:: WHAT TO DO ::
Format the items from the start through the line containing "y-axis-title: P is" as a numbered list, without blank lines or pictures.

:: TASK MATERIAL ::
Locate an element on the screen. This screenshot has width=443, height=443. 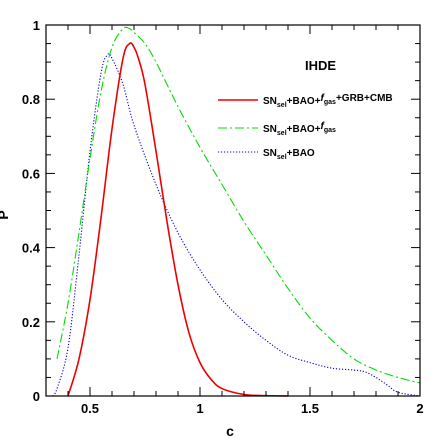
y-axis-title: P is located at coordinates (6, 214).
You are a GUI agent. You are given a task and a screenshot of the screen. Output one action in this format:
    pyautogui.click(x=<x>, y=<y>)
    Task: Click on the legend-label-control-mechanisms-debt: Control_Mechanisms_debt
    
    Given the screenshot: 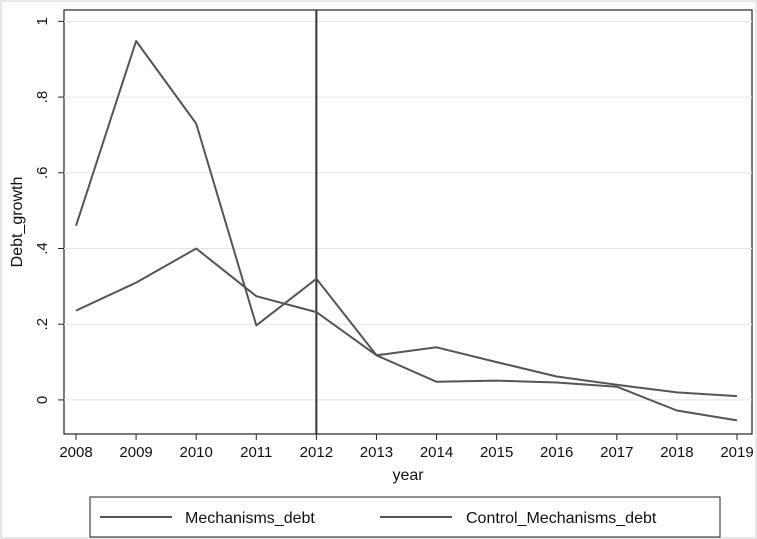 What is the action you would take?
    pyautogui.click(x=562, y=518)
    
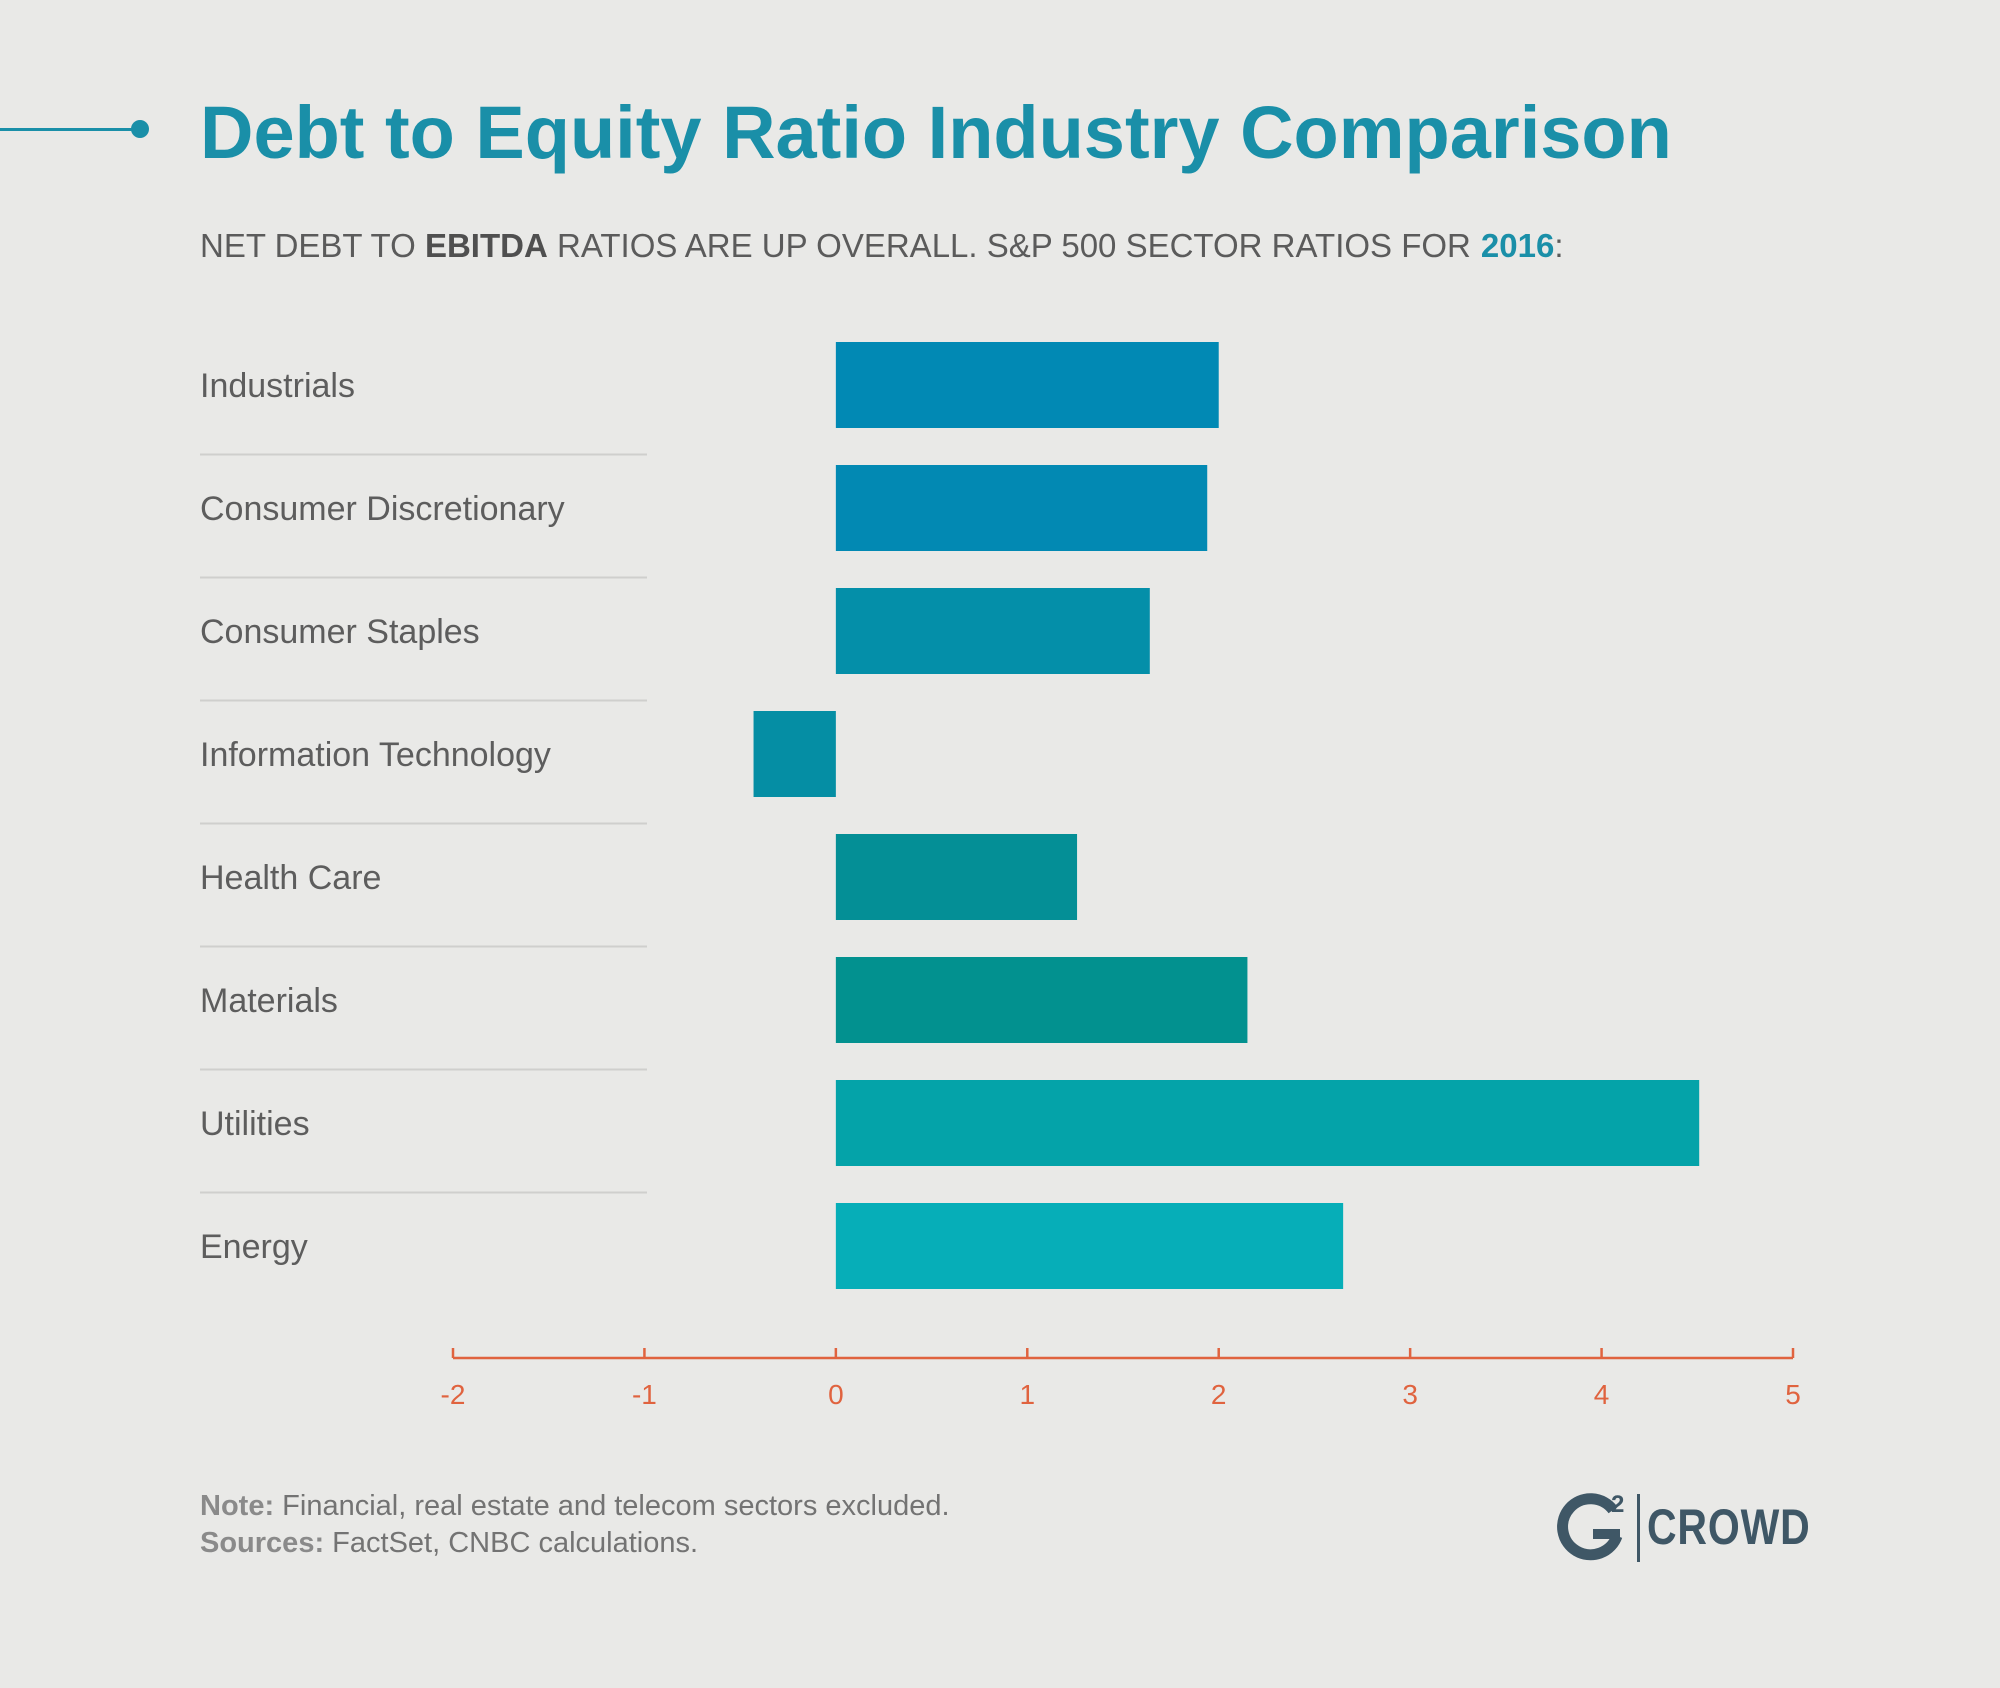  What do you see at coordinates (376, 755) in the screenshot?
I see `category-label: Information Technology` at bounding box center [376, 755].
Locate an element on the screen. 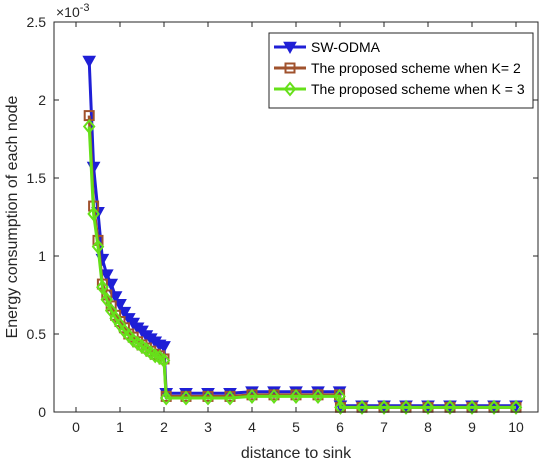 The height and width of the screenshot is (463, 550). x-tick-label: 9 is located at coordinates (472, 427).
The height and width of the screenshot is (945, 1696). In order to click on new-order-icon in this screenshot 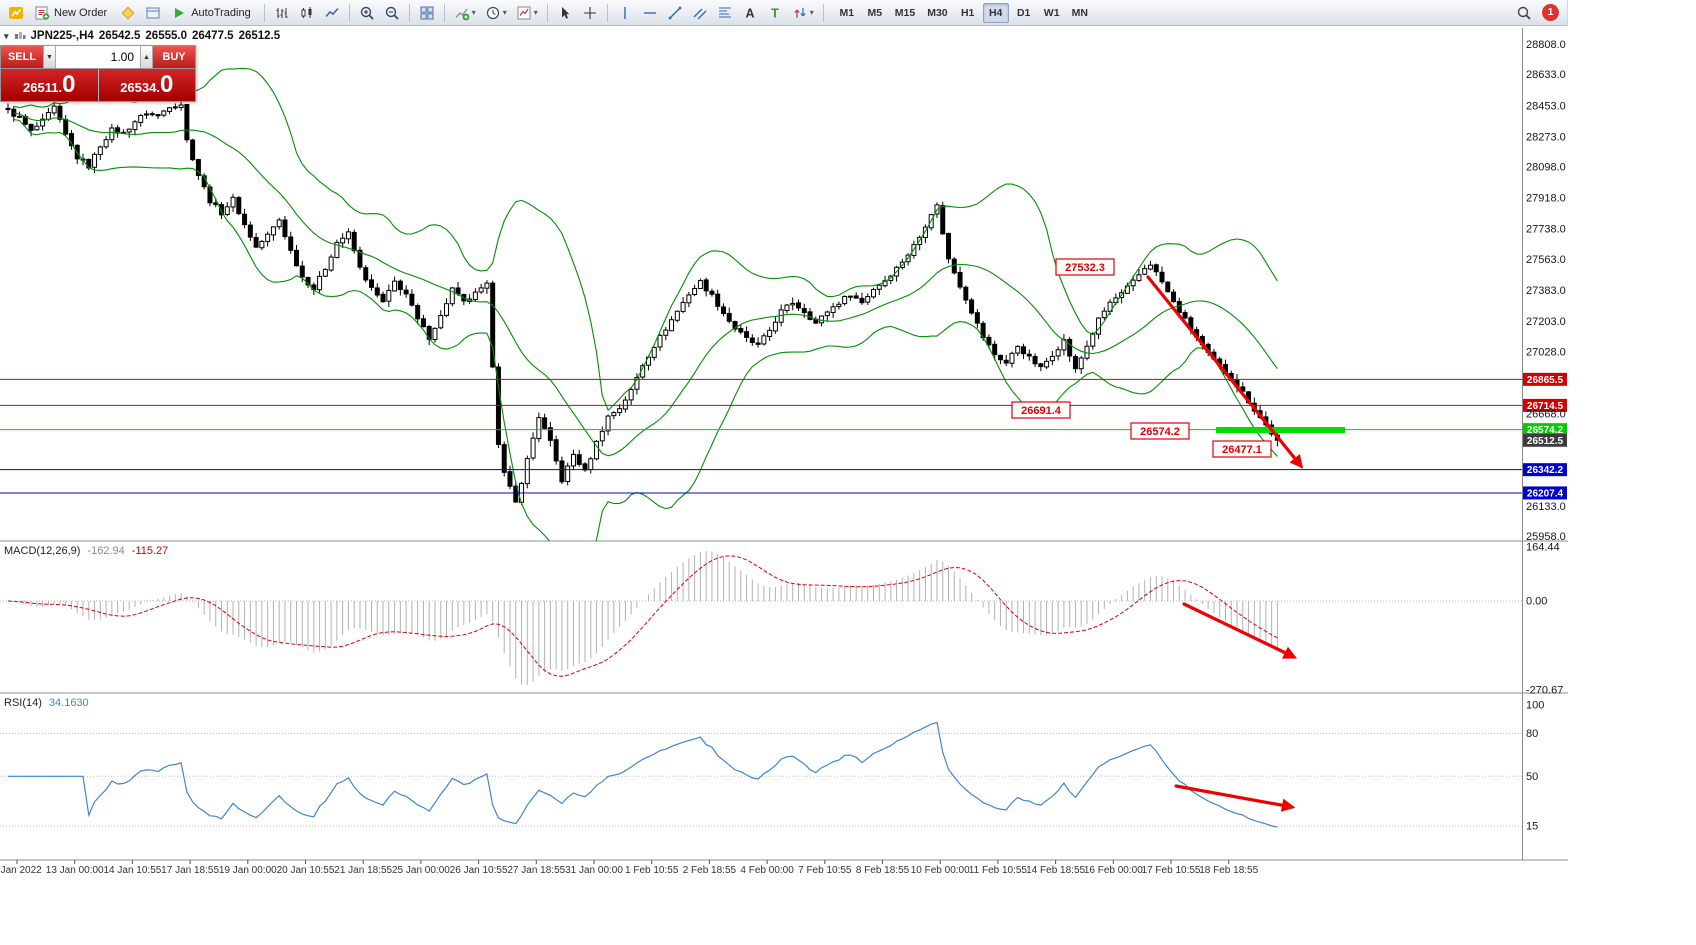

:: ANSWER BOX ::
1. Locate an element on the screen. This screenshot has width=443, height=443. 
2. y-axis-title: P is located at coordinates (6, 214).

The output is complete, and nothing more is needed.